No different from what communist China did with the Z-10 attack helicopter program and Pratt & Whitney.

The security implications of what Canada’s piracy policy goes beyond just theft of commercial secrets by Canadian state sponsored pirates.   The repository of this data in Canada’s government agencies and Irving Shipbuilding will become the principal, top priority target of every spying agency anxious to get a hold of a database that is available nowhere else in the world to any other party.

Given Canada’s lackadaisical attitude toward safeguarding sensitive technologies – particularly with a Trudeau regime desperate to curry favor with the CCP-PRC for a “free trade” deal, it is a matter of time before this knowledgebase is compromised, whether by neglect or accident or subversion.   Compromise of this database will lead to compromise of the entire allied (x USA) fleet of frigates.

That is over and above the risk of copy-cat tactics by PRC’s allies like Pakistan, Malaysia, etc.

The security issue was raised and extensively discussed in October 2016 by both the bidders and independent observers.  

The Liberal regime and their minion Irving Shipbuilding, brushed off the concerns and refused to budge as recently as July 28, 2017. (Brewster, CBC, July 28, 2017)   As it stands, it has to be assumed that every bidder who submitted a draft proposal to the CSC program have their IP and data compromised.
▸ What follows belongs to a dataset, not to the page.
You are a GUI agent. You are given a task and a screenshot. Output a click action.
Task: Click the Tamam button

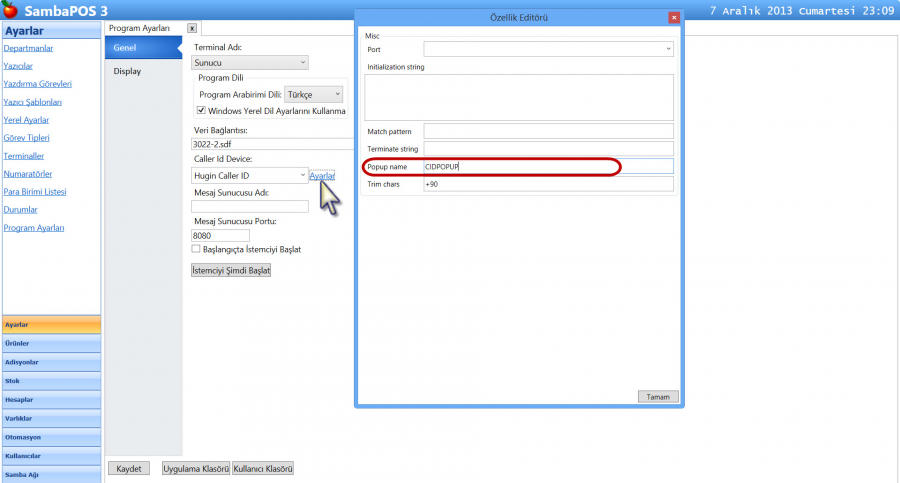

What are the potential consequences for FFG(X)?

If a foreign competitor for the FFG(X) program are to be chosen, it immediately raises the question as to the extent to which their designs have been compromised through their participation in bidding for the CSC program. The US Navy will not be amused by the prospect of having the design for a major new class of 20 ships effectively given away to peer competitors like Russia and China before even the first ship is commissioned.

Disqualification of foreign FFG(X) bidders due to security concerns will narrow the field and make it more difficult for the aggressive schedule to be met by the US Navy.

Whereas the Pentagon and US Government have both worked diligently to revamp and upgrade security against the threat environment of the 21st century, Canada under the Liberal regime, at least in the case of the CSC program, have diluted their existing and wholly inadequate security regime with predictable consequences.

The Trudeau regime, asserts “No countries share a closer bond than Canada and the United States”.

And indeed, in the case of the Canadian CSC program, the historical close bond is being exploited to the hilt to encourage naïve US State and local governments and politicians to turn a blind eye to Trudeau regime’s willful acts to undermine US national and international security and enable CCP-PRC style piracy.

It is time for the Administration and Congress to pay a bit more attention to what Canada is really doing to the US and to educate their constituents and State and local government colleagues on Canada’s tactics.

Under the present conflicting requirements for the FFG(X) and CSC program, bidders have a choice to make in the next month:   They can participate in one or the other, but not both programs.

It should not be a hard choice for a shipbuilder with a world class product.

Editor’s Note: The security concerns raised by Lam with regard to the U.S. also apply to the foreign bidders for the Canadian program.  Is it really in the interest of a major European producer to put their IP and data at significant risk given the uncertainties posed by the Trudeau Administration appraoch?